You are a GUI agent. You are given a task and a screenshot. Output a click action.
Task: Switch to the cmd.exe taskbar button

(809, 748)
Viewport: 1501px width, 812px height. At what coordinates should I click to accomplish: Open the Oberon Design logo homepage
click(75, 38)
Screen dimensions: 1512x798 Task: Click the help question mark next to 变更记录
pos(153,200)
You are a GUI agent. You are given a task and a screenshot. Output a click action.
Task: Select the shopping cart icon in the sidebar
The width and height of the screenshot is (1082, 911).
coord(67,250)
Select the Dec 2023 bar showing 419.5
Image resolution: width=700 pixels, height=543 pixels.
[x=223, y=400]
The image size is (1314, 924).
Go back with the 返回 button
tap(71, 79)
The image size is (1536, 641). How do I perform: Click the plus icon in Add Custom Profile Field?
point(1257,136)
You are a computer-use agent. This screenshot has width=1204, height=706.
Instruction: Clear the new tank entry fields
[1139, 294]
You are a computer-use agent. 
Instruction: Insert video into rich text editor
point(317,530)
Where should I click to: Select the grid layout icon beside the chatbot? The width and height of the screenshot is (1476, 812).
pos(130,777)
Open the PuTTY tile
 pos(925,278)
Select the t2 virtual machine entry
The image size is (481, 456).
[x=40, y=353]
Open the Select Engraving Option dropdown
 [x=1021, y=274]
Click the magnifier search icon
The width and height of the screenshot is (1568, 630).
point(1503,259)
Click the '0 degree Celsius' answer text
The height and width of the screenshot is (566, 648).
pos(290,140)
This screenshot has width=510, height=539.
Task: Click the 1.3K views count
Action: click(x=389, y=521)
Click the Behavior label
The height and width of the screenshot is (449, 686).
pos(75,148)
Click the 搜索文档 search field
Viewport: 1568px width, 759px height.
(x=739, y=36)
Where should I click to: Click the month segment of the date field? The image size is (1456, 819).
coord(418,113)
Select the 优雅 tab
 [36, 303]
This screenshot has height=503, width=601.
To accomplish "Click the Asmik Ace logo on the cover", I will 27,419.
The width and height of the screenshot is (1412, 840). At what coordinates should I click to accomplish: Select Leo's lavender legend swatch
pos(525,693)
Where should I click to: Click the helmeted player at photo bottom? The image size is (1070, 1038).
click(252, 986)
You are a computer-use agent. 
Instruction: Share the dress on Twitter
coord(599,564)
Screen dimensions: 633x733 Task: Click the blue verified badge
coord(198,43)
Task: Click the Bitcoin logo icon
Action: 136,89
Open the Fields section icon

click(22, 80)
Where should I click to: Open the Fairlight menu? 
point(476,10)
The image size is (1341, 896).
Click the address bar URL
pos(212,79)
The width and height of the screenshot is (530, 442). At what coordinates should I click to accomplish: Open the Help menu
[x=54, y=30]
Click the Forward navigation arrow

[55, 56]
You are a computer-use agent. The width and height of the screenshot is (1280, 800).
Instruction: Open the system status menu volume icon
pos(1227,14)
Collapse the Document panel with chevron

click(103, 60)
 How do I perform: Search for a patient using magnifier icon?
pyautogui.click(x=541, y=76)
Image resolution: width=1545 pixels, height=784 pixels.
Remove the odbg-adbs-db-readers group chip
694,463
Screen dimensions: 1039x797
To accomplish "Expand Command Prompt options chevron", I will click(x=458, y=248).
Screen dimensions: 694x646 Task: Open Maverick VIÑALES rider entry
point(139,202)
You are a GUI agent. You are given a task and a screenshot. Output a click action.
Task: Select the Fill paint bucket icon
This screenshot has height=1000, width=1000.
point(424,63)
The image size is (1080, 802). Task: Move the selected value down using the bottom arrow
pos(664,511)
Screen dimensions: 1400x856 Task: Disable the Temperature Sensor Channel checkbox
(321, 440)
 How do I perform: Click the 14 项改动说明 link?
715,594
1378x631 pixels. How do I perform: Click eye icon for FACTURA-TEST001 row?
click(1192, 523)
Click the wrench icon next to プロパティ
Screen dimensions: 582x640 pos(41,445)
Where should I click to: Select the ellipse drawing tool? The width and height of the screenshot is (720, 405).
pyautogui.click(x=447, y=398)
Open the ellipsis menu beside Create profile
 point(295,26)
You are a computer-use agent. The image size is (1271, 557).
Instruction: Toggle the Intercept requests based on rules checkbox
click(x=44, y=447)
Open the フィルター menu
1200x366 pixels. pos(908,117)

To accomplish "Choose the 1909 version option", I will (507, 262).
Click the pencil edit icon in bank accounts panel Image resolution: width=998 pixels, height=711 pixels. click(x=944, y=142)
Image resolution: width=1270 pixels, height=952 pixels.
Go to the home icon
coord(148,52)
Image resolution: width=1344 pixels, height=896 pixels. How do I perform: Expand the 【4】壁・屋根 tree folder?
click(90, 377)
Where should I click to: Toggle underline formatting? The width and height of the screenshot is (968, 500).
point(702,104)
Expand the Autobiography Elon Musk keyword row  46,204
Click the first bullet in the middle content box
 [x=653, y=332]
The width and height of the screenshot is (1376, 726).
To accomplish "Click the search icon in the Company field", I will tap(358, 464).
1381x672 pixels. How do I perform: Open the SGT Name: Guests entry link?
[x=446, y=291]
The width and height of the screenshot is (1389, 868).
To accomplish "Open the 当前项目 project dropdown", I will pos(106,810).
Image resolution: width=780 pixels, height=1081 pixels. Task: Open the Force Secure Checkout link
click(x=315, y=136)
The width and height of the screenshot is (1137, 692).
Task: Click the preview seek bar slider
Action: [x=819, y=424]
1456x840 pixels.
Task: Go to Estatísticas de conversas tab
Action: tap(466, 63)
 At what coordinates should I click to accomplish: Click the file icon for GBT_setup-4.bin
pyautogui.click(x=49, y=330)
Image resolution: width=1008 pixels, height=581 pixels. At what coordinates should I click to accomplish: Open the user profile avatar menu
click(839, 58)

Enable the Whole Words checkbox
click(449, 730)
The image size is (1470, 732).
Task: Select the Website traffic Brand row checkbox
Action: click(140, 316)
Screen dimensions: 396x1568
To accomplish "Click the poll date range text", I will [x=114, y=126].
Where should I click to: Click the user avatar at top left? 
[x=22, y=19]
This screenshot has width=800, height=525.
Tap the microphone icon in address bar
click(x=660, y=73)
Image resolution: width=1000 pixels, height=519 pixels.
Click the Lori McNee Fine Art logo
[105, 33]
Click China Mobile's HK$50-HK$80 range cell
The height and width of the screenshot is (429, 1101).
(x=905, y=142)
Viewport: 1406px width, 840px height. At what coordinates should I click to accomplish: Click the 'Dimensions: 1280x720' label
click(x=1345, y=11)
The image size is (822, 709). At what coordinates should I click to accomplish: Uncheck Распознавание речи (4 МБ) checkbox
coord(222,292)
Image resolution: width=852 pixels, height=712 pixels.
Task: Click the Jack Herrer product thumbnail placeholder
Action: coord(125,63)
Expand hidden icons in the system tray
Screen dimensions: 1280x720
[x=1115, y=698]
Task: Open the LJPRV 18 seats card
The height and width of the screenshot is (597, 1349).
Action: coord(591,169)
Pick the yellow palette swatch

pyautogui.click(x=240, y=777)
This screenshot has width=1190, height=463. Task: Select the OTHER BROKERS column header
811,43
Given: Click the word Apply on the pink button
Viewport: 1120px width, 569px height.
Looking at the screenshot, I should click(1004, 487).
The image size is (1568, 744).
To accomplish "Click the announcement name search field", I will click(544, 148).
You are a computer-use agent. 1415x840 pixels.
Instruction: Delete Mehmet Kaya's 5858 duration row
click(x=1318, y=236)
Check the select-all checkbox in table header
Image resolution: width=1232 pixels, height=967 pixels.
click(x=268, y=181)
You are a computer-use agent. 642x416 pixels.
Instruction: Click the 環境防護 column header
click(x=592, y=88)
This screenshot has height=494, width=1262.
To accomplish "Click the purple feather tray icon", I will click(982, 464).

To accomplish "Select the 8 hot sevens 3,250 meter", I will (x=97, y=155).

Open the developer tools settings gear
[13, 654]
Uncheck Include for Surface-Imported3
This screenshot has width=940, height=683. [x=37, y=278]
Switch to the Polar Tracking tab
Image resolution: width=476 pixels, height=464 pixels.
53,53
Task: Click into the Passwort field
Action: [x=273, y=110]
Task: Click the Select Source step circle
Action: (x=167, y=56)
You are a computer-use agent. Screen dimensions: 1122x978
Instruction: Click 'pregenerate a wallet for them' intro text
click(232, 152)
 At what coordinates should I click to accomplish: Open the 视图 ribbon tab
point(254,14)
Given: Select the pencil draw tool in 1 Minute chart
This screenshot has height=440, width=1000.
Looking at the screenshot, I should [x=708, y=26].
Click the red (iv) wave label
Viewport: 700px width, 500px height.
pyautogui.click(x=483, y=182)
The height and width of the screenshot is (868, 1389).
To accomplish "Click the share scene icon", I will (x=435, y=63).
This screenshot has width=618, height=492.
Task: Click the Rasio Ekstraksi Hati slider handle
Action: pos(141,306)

What the exercise asks: Copy the lines exactly as they appear, starting at the line that contains "You are a computer-use agent. Screen" and ending at the last line of the items.

Response to the exercise:
You are a computer-use agent. Screen dimensions: 1122x978
Instruction: Click 'pregenerate a wallet for them' intro text
click(232, 152)
 At what coordinates should I click to accomplish: Open the 视图 ribbon tab
point(254,14)
Given: Select the pencil draw tool in 1 Minute chart
This screenshot has height=440, width=1000.
Looking at the screenshot, I should [x=708, y=26].
Click the red (iv) wave label
Viewport: 700px width, 500px height.
pyautogui.click(x=483, y=182)
The height and width of the screenshot is (868, 1389).
To accomplish "Click the share scene icon", I will (x=435, y=63).
This screenshot has width=618, height=492.
Task: Click the Rasio Ekstraksi Hati slider handle
Action: pos(141,306)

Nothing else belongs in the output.